◆ **Records**
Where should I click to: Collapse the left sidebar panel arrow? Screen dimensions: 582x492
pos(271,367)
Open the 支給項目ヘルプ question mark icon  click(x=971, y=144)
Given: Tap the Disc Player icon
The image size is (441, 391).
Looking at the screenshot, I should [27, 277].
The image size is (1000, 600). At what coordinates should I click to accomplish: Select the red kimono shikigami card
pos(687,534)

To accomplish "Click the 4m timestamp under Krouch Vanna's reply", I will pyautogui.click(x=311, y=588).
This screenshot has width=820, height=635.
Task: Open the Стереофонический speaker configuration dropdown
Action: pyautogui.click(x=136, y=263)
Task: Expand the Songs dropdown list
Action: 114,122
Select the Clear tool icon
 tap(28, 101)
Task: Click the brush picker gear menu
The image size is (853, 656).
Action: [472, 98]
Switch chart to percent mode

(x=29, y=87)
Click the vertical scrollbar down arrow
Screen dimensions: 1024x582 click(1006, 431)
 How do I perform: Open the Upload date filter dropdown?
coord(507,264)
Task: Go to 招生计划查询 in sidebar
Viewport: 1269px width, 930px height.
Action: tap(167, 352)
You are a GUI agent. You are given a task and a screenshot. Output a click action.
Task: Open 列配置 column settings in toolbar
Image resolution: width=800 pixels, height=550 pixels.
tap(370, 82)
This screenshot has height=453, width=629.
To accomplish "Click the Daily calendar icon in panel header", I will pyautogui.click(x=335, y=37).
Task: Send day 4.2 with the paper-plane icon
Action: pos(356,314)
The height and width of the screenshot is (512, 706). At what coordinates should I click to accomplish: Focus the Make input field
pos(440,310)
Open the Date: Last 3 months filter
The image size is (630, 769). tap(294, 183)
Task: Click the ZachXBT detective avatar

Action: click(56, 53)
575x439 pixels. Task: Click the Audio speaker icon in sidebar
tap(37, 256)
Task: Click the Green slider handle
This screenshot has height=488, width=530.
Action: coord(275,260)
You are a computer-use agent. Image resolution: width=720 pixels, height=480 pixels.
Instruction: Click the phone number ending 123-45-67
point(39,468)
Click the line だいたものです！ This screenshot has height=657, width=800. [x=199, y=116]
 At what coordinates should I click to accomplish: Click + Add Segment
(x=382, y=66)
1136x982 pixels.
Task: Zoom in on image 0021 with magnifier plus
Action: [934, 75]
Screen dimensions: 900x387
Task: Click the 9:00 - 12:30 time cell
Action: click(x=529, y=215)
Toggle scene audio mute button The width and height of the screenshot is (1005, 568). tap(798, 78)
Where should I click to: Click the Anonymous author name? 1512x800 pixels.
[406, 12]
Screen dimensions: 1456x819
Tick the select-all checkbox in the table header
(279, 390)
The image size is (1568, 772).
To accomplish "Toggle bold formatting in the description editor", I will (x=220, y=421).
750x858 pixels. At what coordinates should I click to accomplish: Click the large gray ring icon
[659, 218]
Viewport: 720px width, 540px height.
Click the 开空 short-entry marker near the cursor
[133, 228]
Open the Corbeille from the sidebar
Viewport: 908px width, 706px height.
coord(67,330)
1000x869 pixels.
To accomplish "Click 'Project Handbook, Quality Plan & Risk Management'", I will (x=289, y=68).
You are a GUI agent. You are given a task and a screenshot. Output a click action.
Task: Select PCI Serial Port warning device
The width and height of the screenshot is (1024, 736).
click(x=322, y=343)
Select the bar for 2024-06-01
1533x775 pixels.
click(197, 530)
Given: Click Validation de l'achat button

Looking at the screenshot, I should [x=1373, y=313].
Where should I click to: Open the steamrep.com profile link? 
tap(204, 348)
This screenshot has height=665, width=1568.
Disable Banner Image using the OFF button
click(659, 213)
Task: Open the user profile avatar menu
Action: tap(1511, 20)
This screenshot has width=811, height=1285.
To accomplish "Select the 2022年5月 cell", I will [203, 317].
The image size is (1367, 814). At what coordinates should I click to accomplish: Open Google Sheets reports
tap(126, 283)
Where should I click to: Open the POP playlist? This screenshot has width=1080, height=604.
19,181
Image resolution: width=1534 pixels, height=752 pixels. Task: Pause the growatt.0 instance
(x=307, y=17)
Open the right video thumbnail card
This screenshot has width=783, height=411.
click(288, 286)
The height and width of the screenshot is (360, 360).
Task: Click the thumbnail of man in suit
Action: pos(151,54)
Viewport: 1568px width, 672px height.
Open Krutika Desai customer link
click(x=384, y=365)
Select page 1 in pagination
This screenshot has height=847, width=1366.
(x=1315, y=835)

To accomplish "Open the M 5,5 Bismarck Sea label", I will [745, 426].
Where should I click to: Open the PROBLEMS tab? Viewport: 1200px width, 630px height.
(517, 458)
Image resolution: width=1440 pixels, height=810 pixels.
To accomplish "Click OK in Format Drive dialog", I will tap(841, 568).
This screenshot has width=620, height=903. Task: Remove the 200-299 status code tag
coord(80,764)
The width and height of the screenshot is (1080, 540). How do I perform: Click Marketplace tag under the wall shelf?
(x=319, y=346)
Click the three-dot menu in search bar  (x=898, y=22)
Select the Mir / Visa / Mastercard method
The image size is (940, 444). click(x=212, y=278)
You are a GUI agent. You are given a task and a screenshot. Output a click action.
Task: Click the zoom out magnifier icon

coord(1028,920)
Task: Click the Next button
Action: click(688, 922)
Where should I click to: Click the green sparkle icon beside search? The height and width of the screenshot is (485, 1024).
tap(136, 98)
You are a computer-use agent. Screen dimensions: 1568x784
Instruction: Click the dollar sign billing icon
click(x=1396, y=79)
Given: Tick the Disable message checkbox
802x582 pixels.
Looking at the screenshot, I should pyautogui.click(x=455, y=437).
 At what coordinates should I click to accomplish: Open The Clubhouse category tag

◆ **Task details**
Write out every line from the entries where "computer" appears.

◆ **Answer to this task**
You are a computer-use agent. Image resolution: width=720 pixels, height=480 pixels.
You are a computer-use agent. Screen dimensions: 1568x784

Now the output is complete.